_SELECTED PASSAGE_
○ ○ ○ ○ ○

First-Order Differential Equations

Variable Separable

Rewrite as f(y)dy = g(x)dx, integrate both sides.

Example: dy/dx = xy → (1/y)dy = x dx → ln|y| = x²/2 + C

Linear Differential Equations

Standard form: dy/dx + P(x)y = Q(x)

Integrating Factor: μ(x) = exp(∫P dx)

Solution: $$y \cdot \mu(x) = \int Q(x) \cdot \mu(x) dx + C$$

Example (GATE 2020): dy/dx + y/x = x² → IF = e^(∫1/x dx) = x → d/dx(yx) = x³ → yx = x⁴/4 + C → y = x³/4 + C/x

Bernoulli Equation

Form: dy/dx + P(x)y = Q(x)yⁿ, where n ≠ 0, 1

Reduction: Let z = y^(1-n), then dz/dx + (1-n)P(x)z = (1-n)Q(x)

○ ○ ○ ○ ○

_RAW DATA_
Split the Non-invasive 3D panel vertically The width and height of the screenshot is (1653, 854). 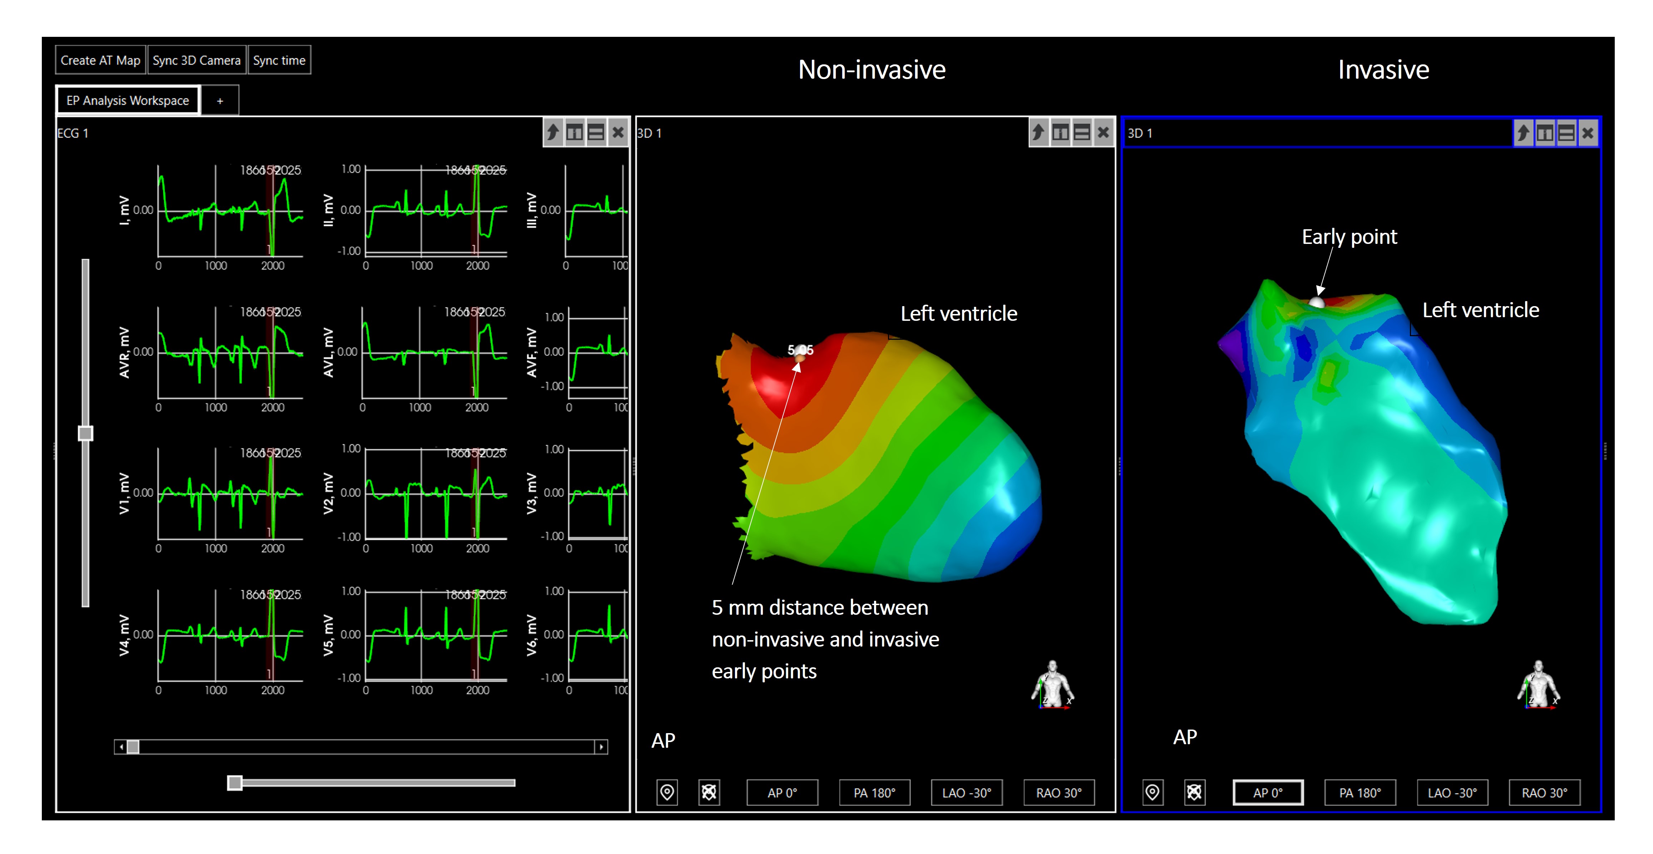pyautogui.click(x=1060, y=133)
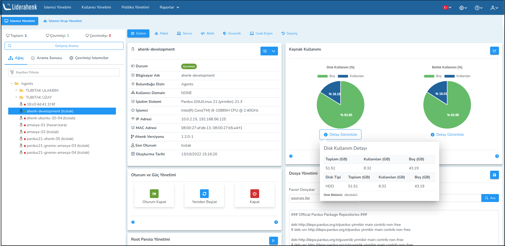Expand the TUBITAK ULAKBIM folder

(16, 90)
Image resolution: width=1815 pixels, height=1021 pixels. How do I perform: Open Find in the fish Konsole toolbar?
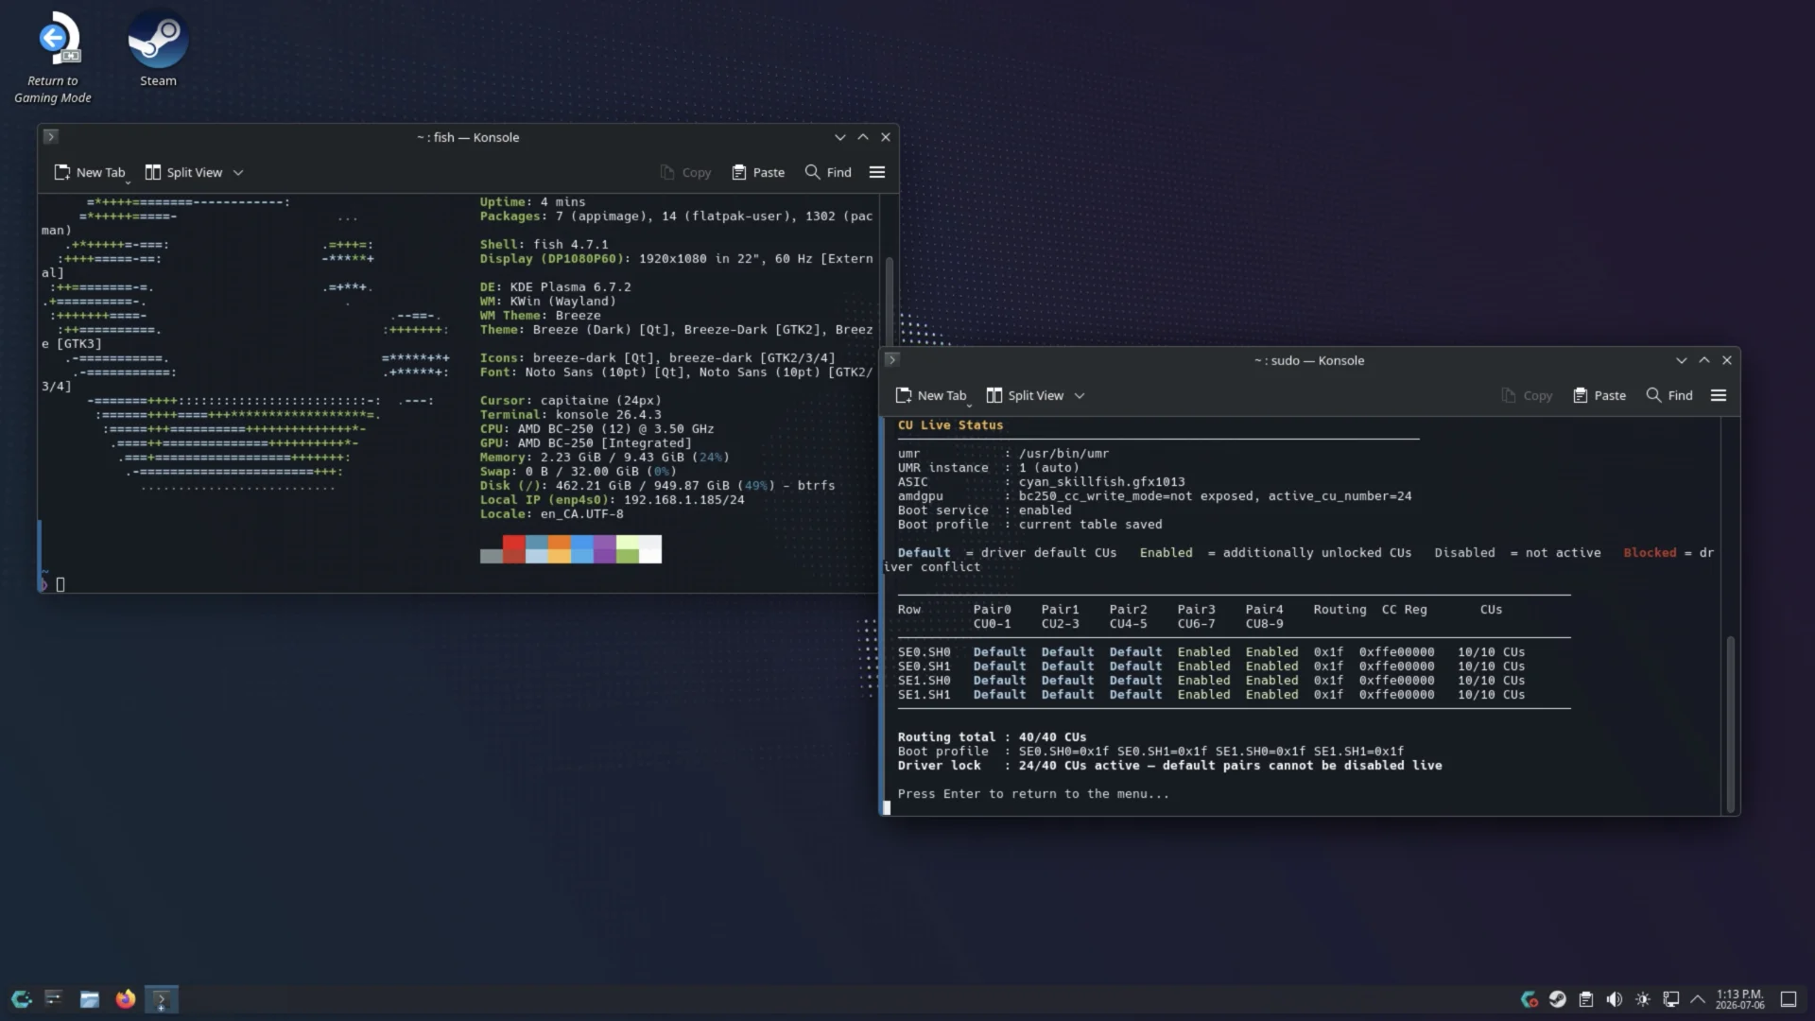pyautogui.click(x=828, y=172)
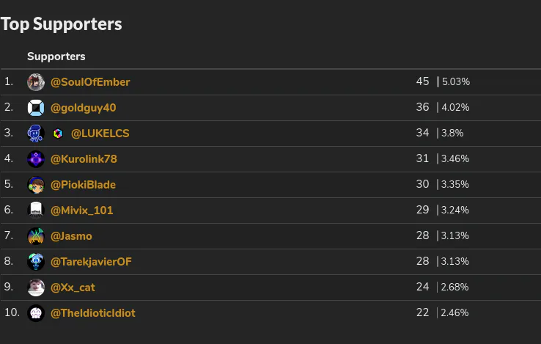
Task: Click the @PiokiBlade username
Action: click(x=83, y=185)
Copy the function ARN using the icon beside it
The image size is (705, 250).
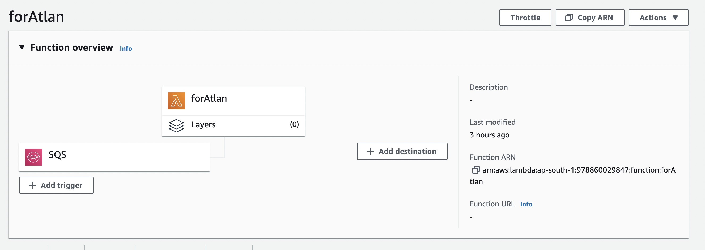(x=476, y=170)
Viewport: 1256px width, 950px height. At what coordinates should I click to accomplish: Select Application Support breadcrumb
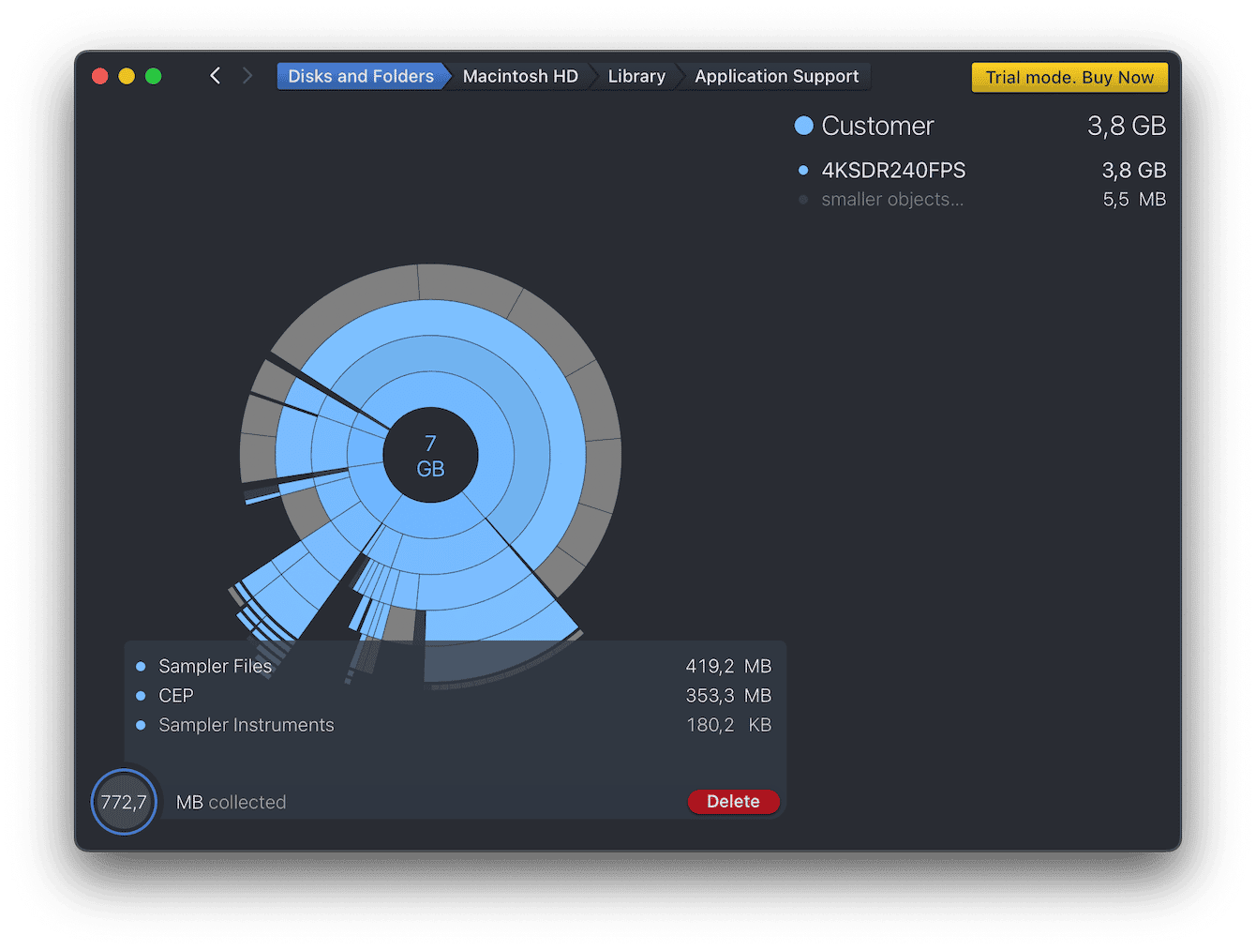[776, 76]
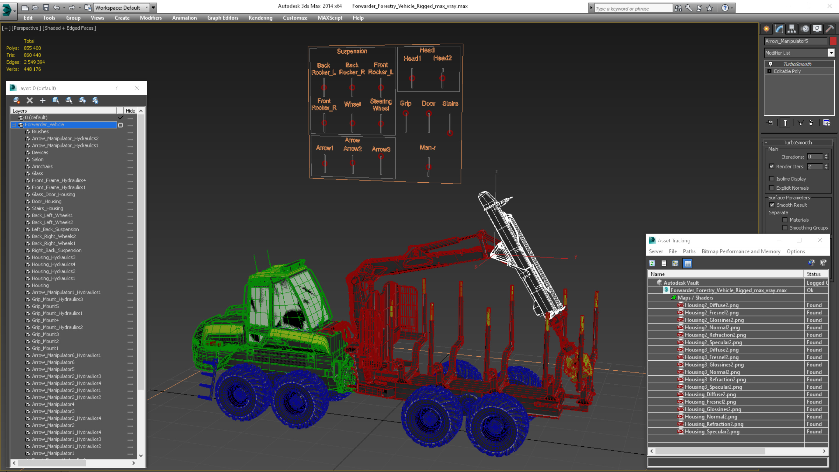Viewport: 839px width, 472px height.
Task: Expand Editable Poly in modifier stack
Action: tap(769, 71)
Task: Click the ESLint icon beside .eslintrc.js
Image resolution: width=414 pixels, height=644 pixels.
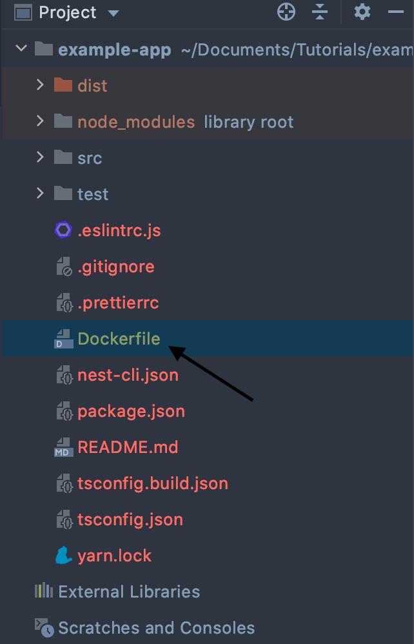Action: coord(63,230)
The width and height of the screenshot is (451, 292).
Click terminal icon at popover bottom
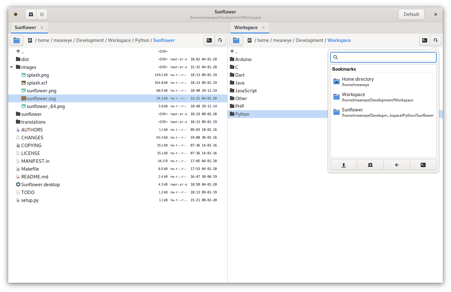click(x=423, y=165)
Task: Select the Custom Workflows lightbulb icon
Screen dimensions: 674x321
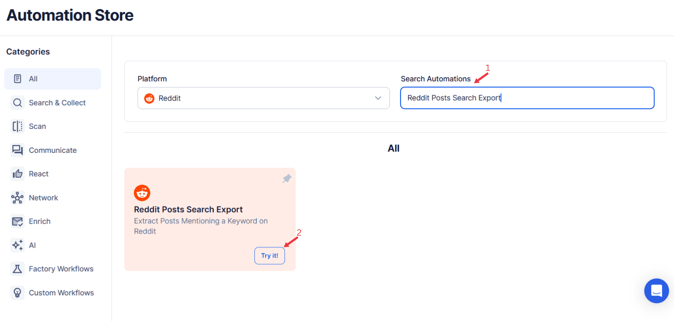Action: [17, 293]

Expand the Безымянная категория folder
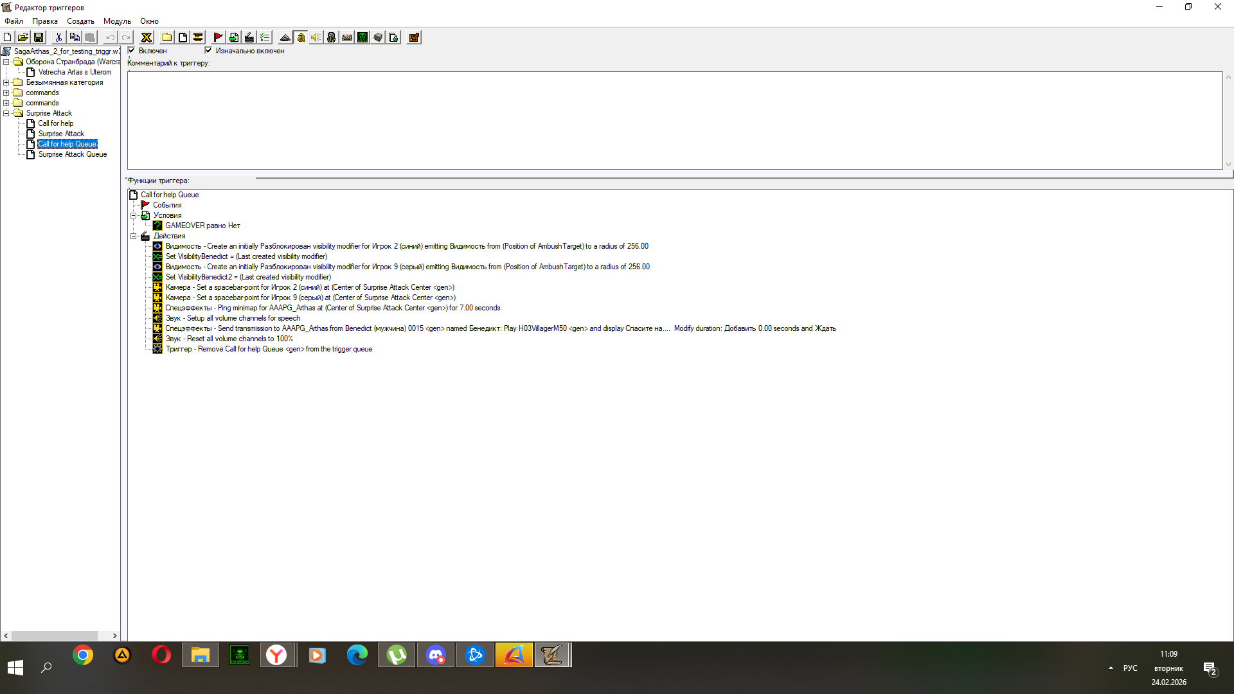6,82
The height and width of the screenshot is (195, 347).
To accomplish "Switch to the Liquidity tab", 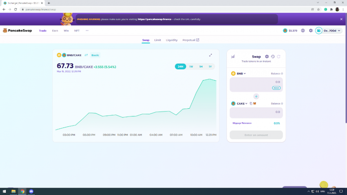I will 172,40.
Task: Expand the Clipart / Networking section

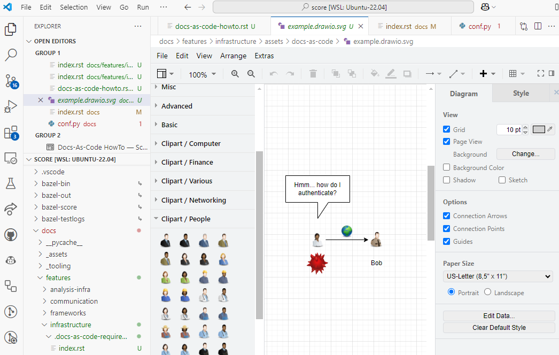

○ ○ ○ ○ ○

_DIRECTION A_
Rewrite the notes on first-order differential equations, beginning at the words "Integrating Factor: μ(x)" and stopping after "(1-n)P(x)z = (1-n)Q(x)". Substitute "Transformation" for "Reduction".
_DIRECTION B_
According to the notes on first-order differential equations, what is the standard form of a linear differential equation?

_OUTPUT A_
Integrating Factor: μ(x) = exp(∫P dx)

Solution: $$y \cdot \mu(x) = \int Q(x) \cdot \mu(x) dx + C$$

Example (GATE 2020): dy/dx + y/x = x² → IF = e^(∫1/x dx) = x → d/dx(yx) = x³ → yx = x⁴/4 + C → y = x³/4 + C/x

Bernoulli Equation

Form: dy/dx + P(x)y = Q(x)yⁿ, where n ≠ 0, 1

Transformation: Let z = y^(1-n), then dz/dx + (1-n)P(x)z = (1-n)Q(x)

_OUTPUT B_
dy/dx + P(x)y = Q(x)